Great Ocean Road 2
Jenna hat echt an alles gedacht. Mir ist ja klar, dass die Frau weiss, wie der Hase läuft, aber trotzdem überrascht sie mich immer von neuem. Um es gleich einmal geklärt zu haben, nein wir haben keinen Sex. Ich weiss, dass das beim Thema von andersgeschlechtlichen Freundschaften immer wieder «hochkommt». Jenna und mir ist es nicht klar, warum die Leute das nicht verstehen und schon gar nicht selbst leben können. Wir geniessen und sehen den gegenseitigen Respekt als ein Geschenk an unseren freien Geist.
Ab jetzt gibt es alle fünf Minuten etwas zu sehen. Da ein Schild mit «Sceenic View» oder «London Bridge – 300 m». Mensch, da kommste ja kaum vorwärts, so viel gibts hier zu sehen. Für Fels-Fetischisten ist dies hier ein Paradies. Auch mich faszinieren die Felsen, wie sie hier aus dem Wasser ragen. Gegen Nachmittag wird das Verkehrsaufkommen grösser und die Touri-Kleinbusse vermischen sich mit den Wicked-Campern und unserem Mitsubishi. Bald ist mir auch klar wieso.
Wir nähern uns dem Highlight der Great Ocean Road. Den Twelve Apostles. Ob es auch mein Highlight wird? Die Fotos sind schnell gemacht, aber irgendwie ist es wie mit allen erreichten Zielen, sobald man da ist, muss man sich gehen lassen können.

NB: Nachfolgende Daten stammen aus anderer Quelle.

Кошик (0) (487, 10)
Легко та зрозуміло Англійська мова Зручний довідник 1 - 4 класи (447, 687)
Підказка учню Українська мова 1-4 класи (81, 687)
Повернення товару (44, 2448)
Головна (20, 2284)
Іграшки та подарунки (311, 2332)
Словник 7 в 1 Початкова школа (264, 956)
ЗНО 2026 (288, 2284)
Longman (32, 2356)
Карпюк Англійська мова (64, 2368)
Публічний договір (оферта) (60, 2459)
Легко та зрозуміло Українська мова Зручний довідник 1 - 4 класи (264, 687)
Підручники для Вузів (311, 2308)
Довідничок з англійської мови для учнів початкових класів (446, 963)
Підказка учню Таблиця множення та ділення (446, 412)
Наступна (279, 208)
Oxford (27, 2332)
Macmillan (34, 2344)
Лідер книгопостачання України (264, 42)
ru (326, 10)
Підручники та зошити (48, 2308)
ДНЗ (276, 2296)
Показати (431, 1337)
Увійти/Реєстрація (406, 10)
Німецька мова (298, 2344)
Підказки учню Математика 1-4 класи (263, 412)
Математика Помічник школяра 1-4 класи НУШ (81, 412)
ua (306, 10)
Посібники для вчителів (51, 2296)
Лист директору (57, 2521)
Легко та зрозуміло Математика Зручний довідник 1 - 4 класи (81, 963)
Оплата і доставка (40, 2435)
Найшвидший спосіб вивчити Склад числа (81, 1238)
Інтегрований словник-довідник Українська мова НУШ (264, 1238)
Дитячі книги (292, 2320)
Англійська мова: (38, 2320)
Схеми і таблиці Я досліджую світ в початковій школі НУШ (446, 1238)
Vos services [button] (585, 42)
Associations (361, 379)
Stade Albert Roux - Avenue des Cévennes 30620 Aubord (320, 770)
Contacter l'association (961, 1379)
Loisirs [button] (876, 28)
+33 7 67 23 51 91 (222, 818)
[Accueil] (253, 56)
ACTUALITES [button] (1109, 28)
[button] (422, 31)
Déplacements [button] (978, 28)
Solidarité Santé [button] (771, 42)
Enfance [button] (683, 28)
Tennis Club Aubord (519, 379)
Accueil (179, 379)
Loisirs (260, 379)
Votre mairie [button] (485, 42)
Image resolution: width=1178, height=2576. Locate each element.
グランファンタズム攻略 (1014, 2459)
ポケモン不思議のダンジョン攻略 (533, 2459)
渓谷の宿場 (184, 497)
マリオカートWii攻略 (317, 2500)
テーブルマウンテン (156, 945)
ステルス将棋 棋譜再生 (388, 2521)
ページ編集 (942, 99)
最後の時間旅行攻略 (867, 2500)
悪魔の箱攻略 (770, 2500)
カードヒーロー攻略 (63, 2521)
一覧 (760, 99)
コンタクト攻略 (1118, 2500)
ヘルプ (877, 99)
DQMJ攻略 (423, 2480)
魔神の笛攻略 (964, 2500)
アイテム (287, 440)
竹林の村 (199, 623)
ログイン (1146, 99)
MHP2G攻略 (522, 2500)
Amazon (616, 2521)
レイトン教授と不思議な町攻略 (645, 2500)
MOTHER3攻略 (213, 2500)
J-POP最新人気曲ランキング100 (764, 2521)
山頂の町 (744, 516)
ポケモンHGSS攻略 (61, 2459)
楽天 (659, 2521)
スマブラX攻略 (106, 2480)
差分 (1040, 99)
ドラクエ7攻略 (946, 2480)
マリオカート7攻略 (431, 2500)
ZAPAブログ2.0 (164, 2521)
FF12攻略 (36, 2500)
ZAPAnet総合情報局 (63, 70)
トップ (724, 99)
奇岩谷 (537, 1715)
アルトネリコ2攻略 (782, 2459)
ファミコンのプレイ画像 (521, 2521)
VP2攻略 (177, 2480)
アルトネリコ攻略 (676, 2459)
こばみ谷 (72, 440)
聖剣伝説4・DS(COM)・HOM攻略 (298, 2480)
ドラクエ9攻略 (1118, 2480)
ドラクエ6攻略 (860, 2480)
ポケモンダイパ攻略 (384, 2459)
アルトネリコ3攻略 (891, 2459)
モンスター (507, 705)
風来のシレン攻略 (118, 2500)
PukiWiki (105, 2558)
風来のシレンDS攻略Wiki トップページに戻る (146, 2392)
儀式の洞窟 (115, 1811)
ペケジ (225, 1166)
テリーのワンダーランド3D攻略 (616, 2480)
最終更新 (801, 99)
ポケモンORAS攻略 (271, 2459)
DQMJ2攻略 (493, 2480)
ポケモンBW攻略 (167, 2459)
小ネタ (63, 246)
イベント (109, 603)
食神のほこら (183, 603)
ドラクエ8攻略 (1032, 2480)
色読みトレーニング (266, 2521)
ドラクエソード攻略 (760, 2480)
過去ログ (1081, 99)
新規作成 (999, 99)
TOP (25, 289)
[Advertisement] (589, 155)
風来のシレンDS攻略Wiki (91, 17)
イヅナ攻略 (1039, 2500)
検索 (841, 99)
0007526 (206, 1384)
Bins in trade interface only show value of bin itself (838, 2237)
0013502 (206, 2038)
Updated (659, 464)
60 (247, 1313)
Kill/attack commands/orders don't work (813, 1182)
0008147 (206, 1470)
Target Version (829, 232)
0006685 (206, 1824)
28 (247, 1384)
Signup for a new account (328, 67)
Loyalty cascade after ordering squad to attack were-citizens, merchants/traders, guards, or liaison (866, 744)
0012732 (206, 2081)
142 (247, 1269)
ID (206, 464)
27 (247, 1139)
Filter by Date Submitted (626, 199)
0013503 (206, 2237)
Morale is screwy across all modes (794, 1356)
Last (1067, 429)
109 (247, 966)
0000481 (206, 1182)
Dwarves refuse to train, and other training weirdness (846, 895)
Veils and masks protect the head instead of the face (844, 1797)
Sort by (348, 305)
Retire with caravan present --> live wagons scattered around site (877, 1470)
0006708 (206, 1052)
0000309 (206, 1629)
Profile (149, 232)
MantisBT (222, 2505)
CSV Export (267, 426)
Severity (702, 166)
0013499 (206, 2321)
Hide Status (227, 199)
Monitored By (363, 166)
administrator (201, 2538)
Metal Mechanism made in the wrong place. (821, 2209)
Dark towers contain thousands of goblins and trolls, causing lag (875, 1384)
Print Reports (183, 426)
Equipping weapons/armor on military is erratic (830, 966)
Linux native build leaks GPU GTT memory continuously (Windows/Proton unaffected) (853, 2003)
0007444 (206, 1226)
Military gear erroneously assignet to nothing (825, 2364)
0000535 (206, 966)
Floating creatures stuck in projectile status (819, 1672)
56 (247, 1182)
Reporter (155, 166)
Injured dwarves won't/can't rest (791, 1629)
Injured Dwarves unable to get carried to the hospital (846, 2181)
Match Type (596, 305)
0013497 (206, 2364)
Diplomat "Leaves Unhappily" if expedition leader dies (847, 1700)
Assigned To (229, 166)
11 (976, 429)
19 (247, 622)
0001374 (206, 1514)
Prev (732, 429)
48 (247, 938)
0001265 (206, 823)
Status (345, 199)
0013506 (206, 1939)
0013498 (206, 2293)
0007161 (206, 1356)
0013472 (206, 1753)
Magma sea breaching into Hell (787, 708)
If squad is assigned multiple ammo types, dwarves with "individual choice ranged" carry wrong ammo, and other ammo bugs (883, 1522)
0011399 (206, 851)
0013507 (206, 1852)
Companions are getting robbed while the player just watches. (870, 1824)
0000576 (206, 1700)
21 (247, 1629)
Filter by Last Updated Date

Aber auf dieser Touristenaussichtsplattform geht das irgendwie nicht so recht.
Jenna ist ein sehr natürlicher Mensch. Beim Wandern durch den Wald und auch beim Autofahren wird sie manchmal sehr lange sehr ruhig. Ich fühle, dass das mit ihrer Naturverbundenheit zusammenhängt und sie das Draussensein so richtig geniesst und in ihre eigenen Gedanken versinkt. Ich bin mir dem Ganzen aber nicht sicher, kenne ich sie ja kaum. Vielleicht hat sie mich ja auch einfach satt? Auf jeden Fall bringt uns ihre Spürnase hinunter zum Strand. Hier verweilen wir, abseits vom Zeitdruck der anderen Touristen, die schneller als gewollt zu ihren Bussen zurück müssen. Ruhig und in sich gekehrt blickt Jenna aufs Meer hinaus. Nicht verstehend, weil nicht wissend schaut Lukas zu Jenna und hofft, dass es ihr gut geht.
Unser Tagesziel ist Lorne. Ein Ferienort, wo Jenna als Kind sehr oft war. Also geht es weiter. Auf halbem Weg durchqueren wir die Otway-Wälder, wo es den berühmten Tree-Top-Walk zu bestaunen gibt. Hier werde auch ich ruhig und jedes sinnlos geplapperte Wort erscheint mir zu viel. Es ist erstaunlich, wie diese Wälder hier funktionieren. Vom buschartigen Gefilde, muss sich nur die Bodengegebenheit etwas verändern und schon schiessen die Bäume hundert Meter in die Höhe. Noch einmal einige Meter weiter wachsen Farne, als wäre man im Regenwald. Diese Erfahrung ist für mich das Highlight des Tages – und die 22 Dollar Eintritt allemal wert.
Gegen Abend checken wir im Camping von Lorne ein und gönnen uns Fish und Chips am Strand. Hier frage ich Jenna auch, wie es ihr geht und ob alles klar sei. Sie bejaht es und erklärt mir in kurzen, prägnanten Sätzen, dass sie total in Gedanken versunken sei und daher eine stillere Gangart fährt. Ich Rüpel aber auch! Die Frau kommt mehr oder weniger direkt aus Island, hat ihre Familie die letzten zwei Jahre kaum gesehen und fährt mit mir an Orte ihrer Kindheit. Was erwarte ich eigentlich?